There have also been adjustments to the construction commencement timeframe from three to six months (to help alleviate bottlenecks, but this may also help some high density developments meet the deadlines) and an increase in the property price cap for new builds in New South Wales and Victoria to $950,000 and $850,000 respectively (from January 1). The $750,000 price cap remains in all other jurisdictions.
The government reports that, to November 20, almost 24,000 applications have been received including just over 19,000 for new builds. A surge of applications in the lead up the end of the year can be expected. Placing these numbers in context, total dwelling commencements in Australia in FY20 sat at 171,000, including 102,000 houses.
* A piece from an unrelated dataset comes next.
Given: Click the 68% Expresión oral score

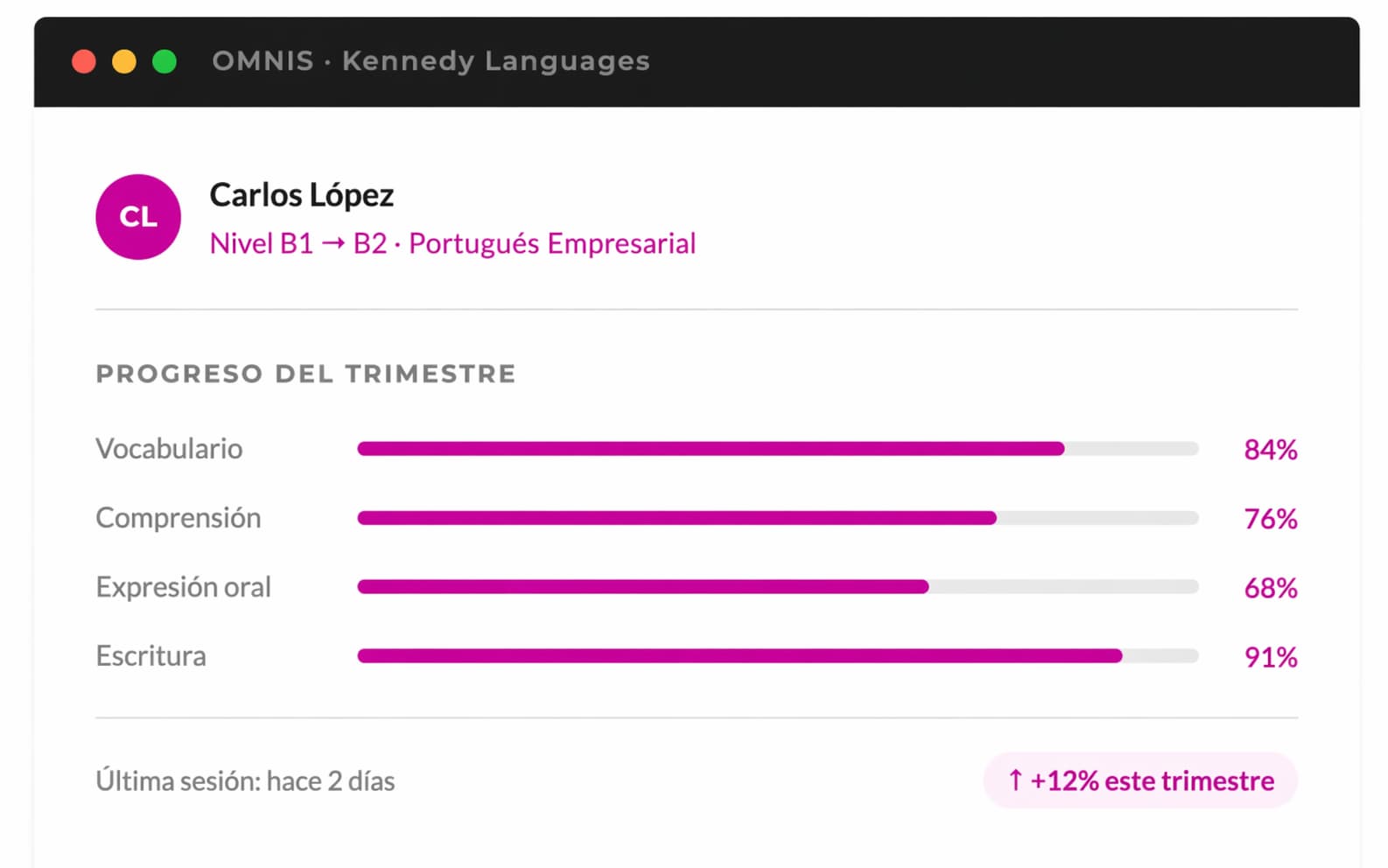Looking at the screenshot, I should [1270, 588].
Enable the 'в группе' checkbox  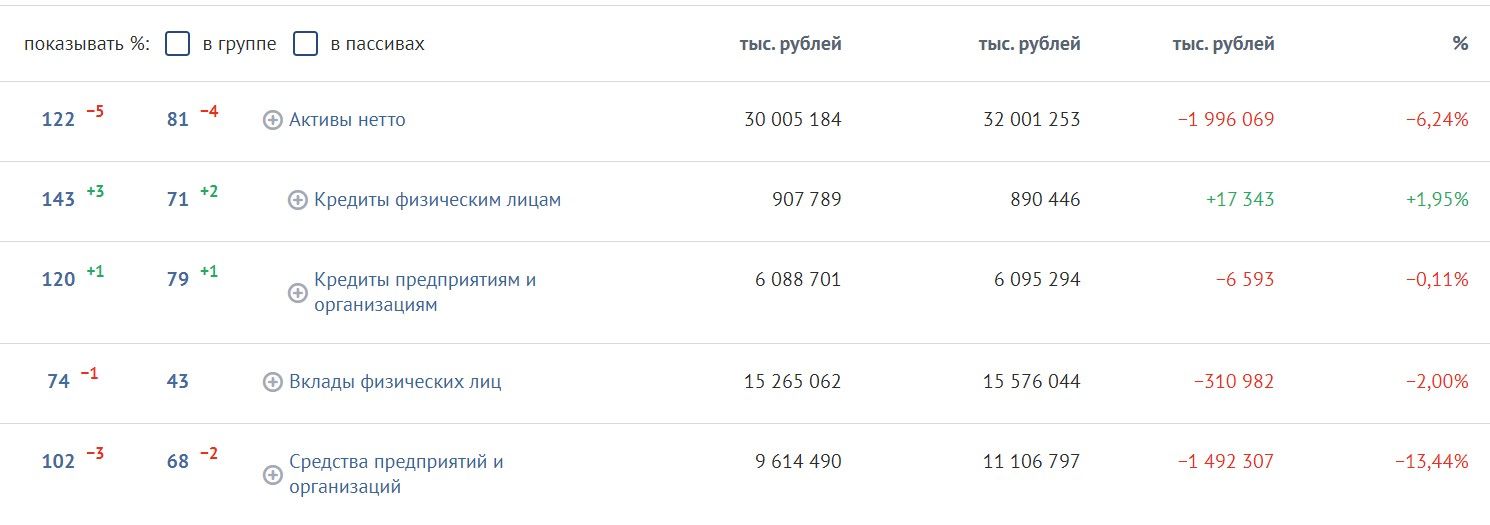tap(178, 44)
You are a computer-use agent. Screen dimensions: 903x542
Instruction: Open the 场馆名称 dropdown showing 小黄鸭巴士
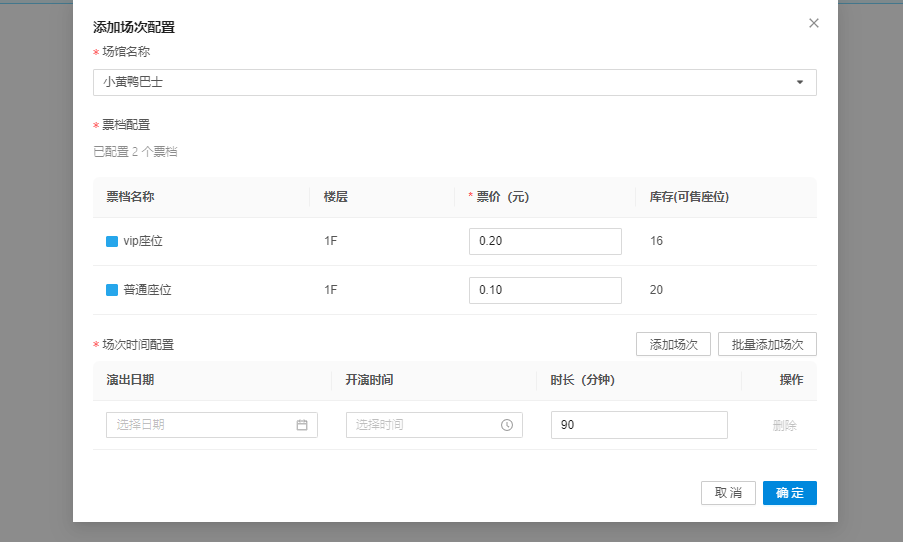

These were the lowest commencement levels since 2013.
The grant extension highlights the balancing act governments are playing in providing a range stimulus measures across the economy as recovery from COVID-19 progresses, but at the same time needing to gradually wean the economy off these measures as more normal conditions return.
This is particularly evident in the residential sector, where Federal Government stimulus has been supplemented by a raft of state government measures, including, for example:
- New South Wales - stamp duty relief, with no stamp duty on newly-built homes up to $800,000 (previously $650,000) and concessions up to $1 million. The higher thresholds will remain in place until August 1, 2021. In addition, the recent state budget has started a consultation process to consider options for replacing stamp duty and land tax with an annual property levy.
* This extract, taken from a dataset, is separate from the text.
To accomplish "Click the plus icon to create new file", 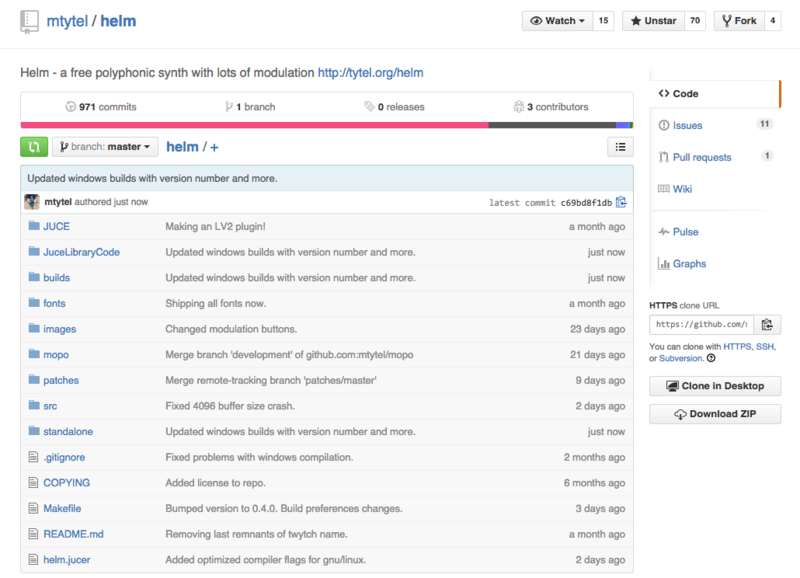I will [214, 147].
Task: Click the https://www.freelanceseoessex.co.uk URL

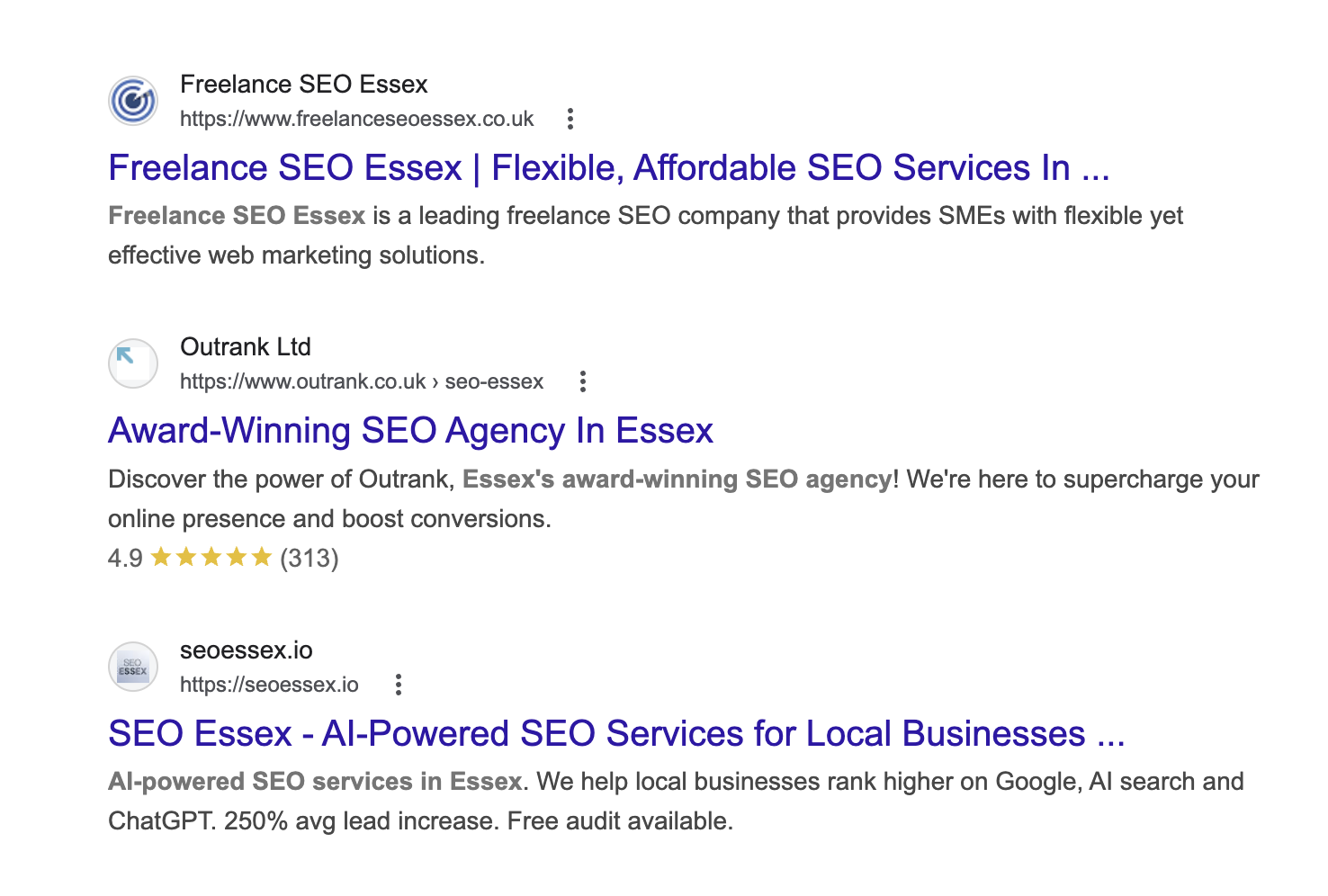Action: point(356,118)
- Victoria - stamp duty discounts for sales up to $1 million with new builds to receive a 50% discount and a 25% discount for existing homes. These discounts will remain in place until the end of June 2021. The higher $20,000 first homeowners grant for regional Victoria has also been extended.
- Western Australia - the $20,000 Building Bonus grant for new builds. The grant is available until the end of 2020, but the construction commencement deadline has been extended by six months until the end of 2021.
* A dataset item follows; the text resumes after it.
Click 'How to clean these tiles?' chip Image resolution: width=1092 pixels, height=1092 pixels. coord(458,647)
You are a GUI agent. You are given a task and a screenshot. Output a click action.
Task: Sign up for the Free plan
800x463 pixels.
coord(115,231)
The Queensland State Budget, to be brought down this Tuesday, may also provide additional state assistance.
Most of these measures have targeted the owner occupier and first home buyer markets, with a bias towards detached dwellings and, by default, the house/land market. That is not to say, however, that owner occupier medium/high density development hasn't also benefitted. It has, particularly for higher quality downsizer product.
The missing element at this stage remains the investor market, which still needs a range of factors, many external such as migration and education, to come back into line before greater levels of higher density development can resume.
Nonetheless, Australia's residential markets have shown remarkable resilience over the course of 2020. At the height of the pandemic lockdowns, consensus forecasts were suggesting a 10% fall in national dwelling values was likely, with significant downside risk.
While some sectors and sub-markets have been under pressure, broad indicators heading into 2021 are actually showing dwelling values in most capitals either ahead of where they were in March 2020, or in markets where they were lagging, quickly recovering. And in an indication of some of the changing dynamics at play, regional markets have generally outperformed their capital city counterparts.
These trends have been driven by the combination of the support and stimulus provided, along with record low interest rates and the proposed relaxation of lending practices.
A note of caution heading into 2021 is still relevant, however, covering two broad aspects. The first of these will be how markets adjust as the various stimulus packages and support, both direct and indirect, gradually switch off. Some levelling off in activity and growth should be expected post March.
At the same time, should growth conditions persist or even strengthen, it would not be unreasonable to expect that regulators may look to subtly reintroduce some measures to at least tap the brakes a little to keep the balance.
It is worth noting recent reports from New Zealand, where the market correction in 2020 has similarly been much more modest than forecast and strong growth is anticipated in 2021, that the government has asked the central bank to include stabilising house prices as a factor when formulating monetary policy.